Supplied material:

* * * * *

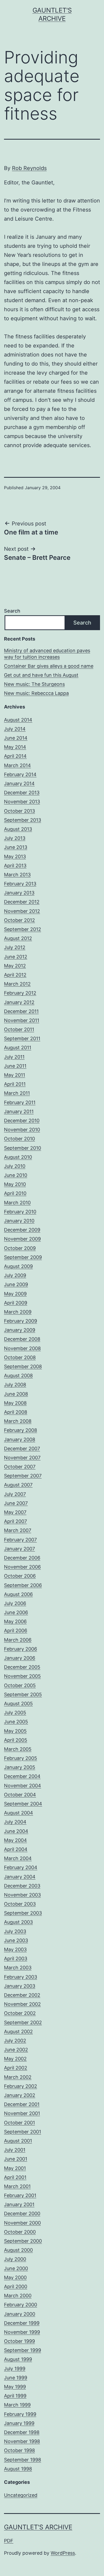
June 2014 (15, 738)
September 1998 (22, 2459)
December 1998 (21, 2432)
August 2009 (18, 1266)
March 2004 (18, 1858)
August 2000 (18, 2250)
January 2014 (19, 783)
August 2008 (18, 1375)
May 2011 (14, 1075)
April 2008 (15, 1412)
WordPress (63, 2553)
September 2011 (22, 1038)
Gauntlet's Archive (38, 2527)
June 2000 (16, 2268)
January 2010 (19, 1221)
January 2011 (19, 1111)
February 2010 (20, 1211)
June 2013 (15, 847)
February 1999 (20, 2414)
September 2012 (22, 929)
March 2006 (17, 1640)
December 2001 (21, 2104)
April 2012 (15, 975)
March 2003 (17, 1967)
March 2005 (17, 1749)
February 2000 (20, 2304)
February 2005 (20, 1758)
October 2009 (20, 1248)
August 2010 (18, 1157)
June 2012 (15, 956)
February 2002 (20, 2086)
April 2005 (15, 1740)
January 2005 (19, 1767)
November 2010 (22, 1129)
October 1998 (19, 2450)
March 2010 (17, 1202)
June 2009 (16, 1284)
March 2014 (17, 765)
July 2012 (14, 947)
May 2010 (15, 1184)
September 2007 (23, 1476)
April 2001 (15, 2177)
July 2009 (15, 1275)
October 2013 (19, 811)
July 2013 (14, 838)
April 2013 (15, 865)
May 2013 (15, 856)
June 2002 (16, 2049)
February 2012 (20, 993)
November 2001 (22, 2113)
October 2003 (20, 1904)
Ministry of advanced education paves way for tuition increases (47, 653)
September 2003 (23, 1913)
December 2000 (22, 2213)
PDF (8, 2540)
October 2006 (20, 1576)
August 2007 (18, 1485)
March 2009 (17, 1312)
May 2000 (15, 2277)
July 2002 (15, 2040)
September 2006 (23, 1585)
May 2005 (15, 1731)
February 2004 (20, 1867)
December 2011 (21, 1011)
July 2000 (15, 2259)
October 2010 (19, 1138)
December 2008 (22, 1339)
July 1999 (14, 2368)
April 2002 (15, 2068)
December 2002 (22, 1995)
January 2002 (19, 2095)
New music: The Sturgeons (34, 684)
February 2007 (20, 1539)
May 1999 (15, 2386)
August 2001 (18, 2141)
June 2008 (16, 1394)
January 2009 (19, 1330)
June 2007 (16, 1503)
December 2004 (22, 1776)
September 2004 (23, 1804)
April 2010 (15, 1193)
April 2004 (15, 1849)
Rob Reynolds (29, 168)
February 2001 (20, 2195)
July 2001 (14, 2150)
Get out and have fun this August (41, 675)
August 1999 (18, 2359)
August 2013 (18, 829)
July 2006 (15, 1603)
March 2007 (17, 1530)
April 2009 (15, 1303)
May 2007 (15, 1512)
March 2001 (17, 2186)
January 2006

* * * * *

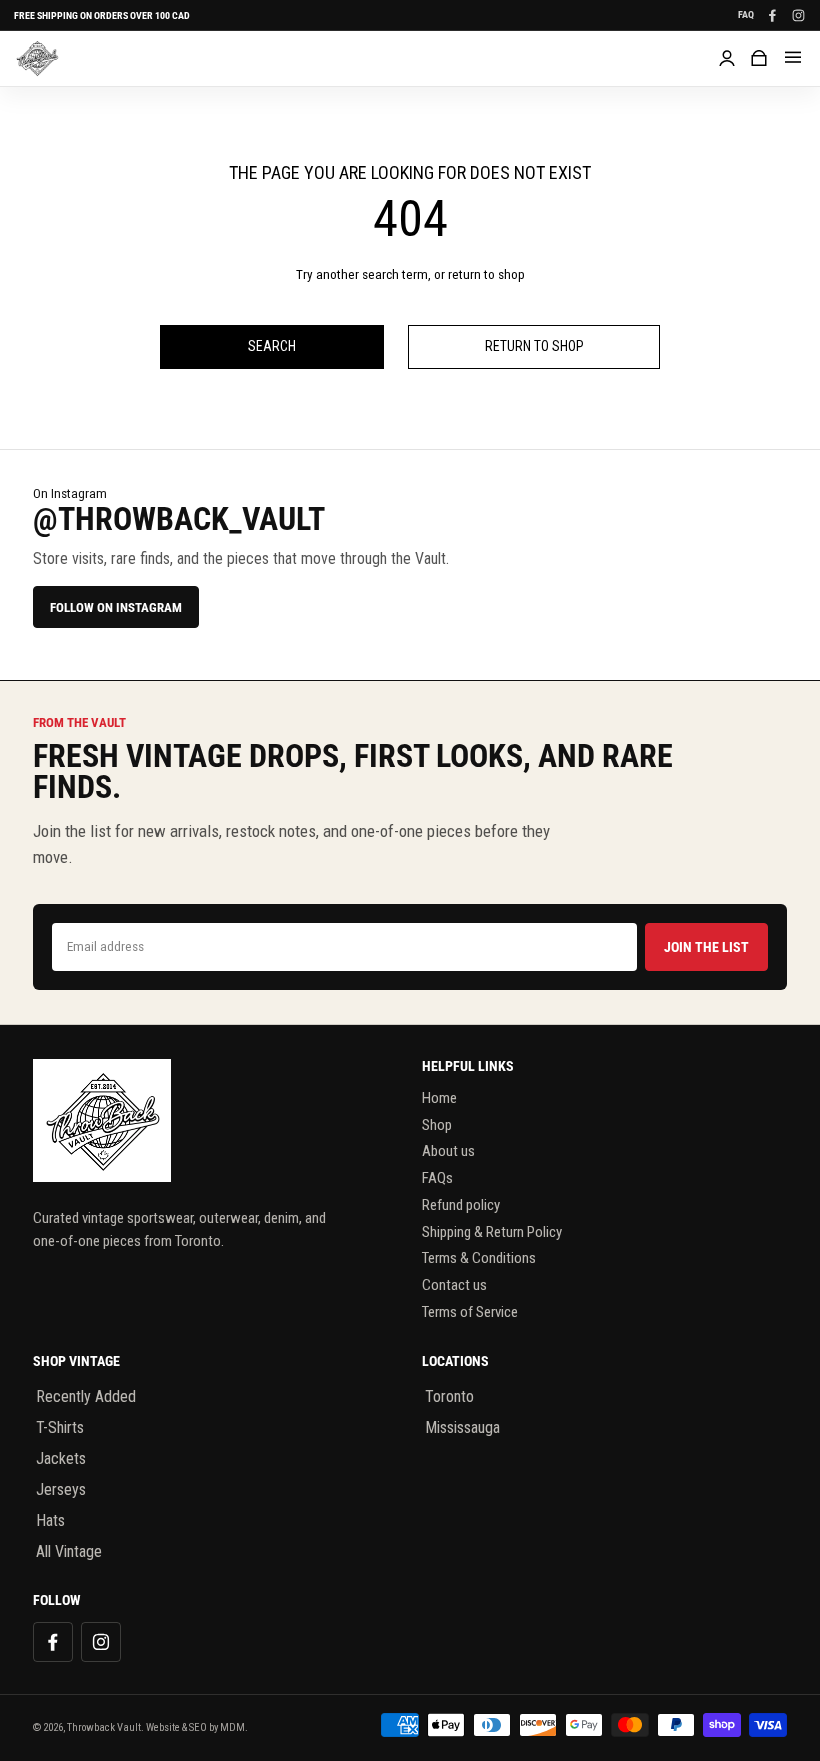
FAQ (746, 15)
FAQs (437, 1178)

* * * * *

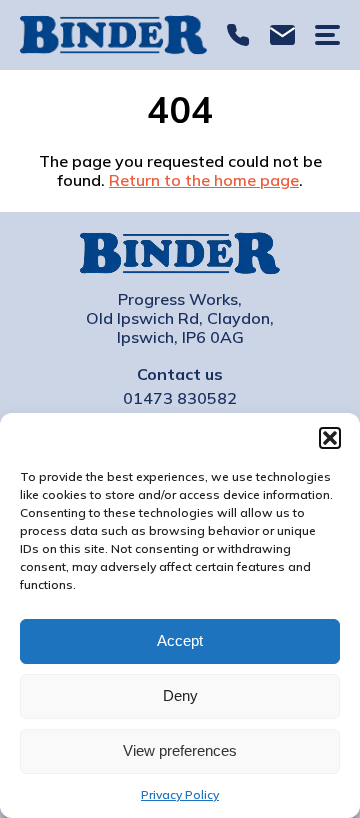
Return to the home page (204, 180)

* * * * *

The required output is every line above from the one with "February 2001 (20, 2195)" down to the one with "January 2006", restated word for word, ends included.

February 2001 (20, 2195)
July 2001 (14, 2150)
Get out and have fun this August (41, 675)
August 1999 (18, 2359)
August 2013 (18, 829)
July 2006 (15, 1603)
March 2007 (17, 1530)
April 2009 (15, 1303)
May 2007 (15, 1512)
March 2001 (17, 2186)
January 2006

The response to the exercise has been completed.